Allardyce dan Pardew akan mendapatkan tugas yang hampir serupa, yaitu membawa kesebelasan baru mereka untuk bisa menjauh dari zona degradasi. Keduanya akan bergabung bersama Roy Hodgson yang saat ini menangani Crystal Palace, serta David Moyes yang sudah ditunjuk menangani West Ham United menggantikan Slaven Bilic.
Fenomena penujukan pelatih baru ini menjadi begitu unik karena, pada musim-musim sebelumnya, para manajer ini menangani klub yang kini ditangani oleh manajer lain. Roy Hodgson sempat menangani West Bromwich Albion yang akan ditangani oleh Pardew, sementara Pardew sempat menjadi manajer di West Ham yang kini diasuh oleh Moyes. Moyes pernah lama menjadi nakhoda di Everton yang akan ditangani oleh Allardyce. Dan sudah diketahui bahwa Hodgson kini menjadi pelatih Crystal Palace yang juga pernah ditangani oleh Allardyce.
Mediokernya pelatih Inggris yang membuat bosan
Kejadian yang dialami oleh Allardyce, Pardew, Hodgson, maupun Moyes, merupakan sebuah fenomena tersendiri. Keempat manajer ini seakan berputar-putar di satu tempat yang sama, seperti sebuah komedi putar yang ada di pasar malam. Unik memang, tetapi ada banyak hal yang ditunjukan dari penujukan klub terhadap manajer-manajer yang sudah disebutkan di atas. Salah satunya adalah soal sisi medioker mereka.
Melihat curriculum vitae dari para manajer yang ditunjuk, sebenarnya tidak meyakinkan betul di rentang waktu belakangan ini. Tentu terbesit pertanyaan besar dalam pikiran siapapun terkait penunjukan ini. Dengan penunjukan para manajer baru ini, apakah West Ham, West Brom, Crystal Palace, maupun Everton, memiliki niat untuk beranjak dari tempat buruk di mana mereka berada saat ini?
Melepas Frank de Boer, Crystal Palace kemudian menunjuk Roy Hodgson sebagai manajer baru mereka. Penunjukan ini tentu membuat sangat wajar apabila muncul pertanyaan apakah klub asal London tersebut memiliki keinginan untuk beranjak dari dasar klasemen sementara? Hodgson memang sempat melakukan hal-hal hebat di masa lalu, termasuk ketika ia berhasil membawa Inter ke final Piala UEFA (kini Liga Europa) pada tahun 1997. Tetapi hal tersebut terjadi hampir dua puluh tahun lalu dan magis Hodgson sudah mulai pudar. Ia bahkan harus diakui melakukan pekerjaan yang tidak benar-benar bagus di dua dari tim terakhir yang ditanganinya, Liverpool dan timnas Inggris. Hal serupa juga sebenarnya terjadi pada Pardew yang sepertinya sudah banyak kehilangan sentuhan terbaiknya.

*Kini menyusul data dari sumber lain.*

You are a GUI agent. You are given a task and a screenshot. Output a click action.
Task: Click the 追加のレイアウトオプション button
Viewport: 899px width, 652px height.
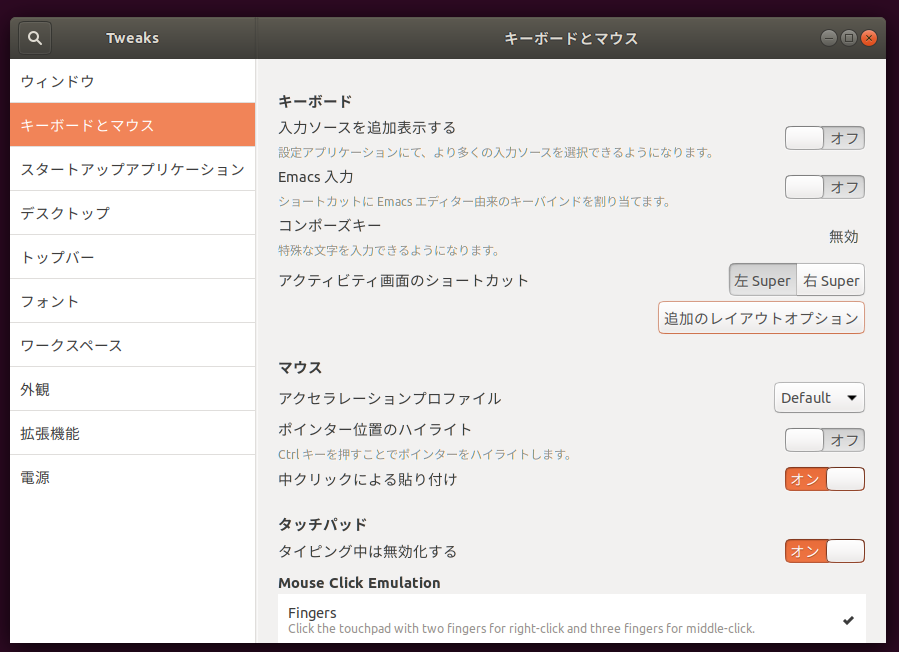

Yang paling mengherankan adalah langkah yang diambil oleh West Ham dan Everton. Secara finansial mereka sebenarnya bisa mencari pelatih yang lebih baik. Moyes memang sempat melakukan hal hebat di Everton dalam 11 tahun kariernya di sana, tetapi, apa yang ia lakukan dalam empat tahun terakhir bukanlah sesuatu yang betul-betul bagus. Salah satu yang mestinya menjadi perhatian adalah ketika ia gagal memenuhi ekspektasi sebagai yang terpilih setelah Sir Alex Ferguson pensiun di Manchester United.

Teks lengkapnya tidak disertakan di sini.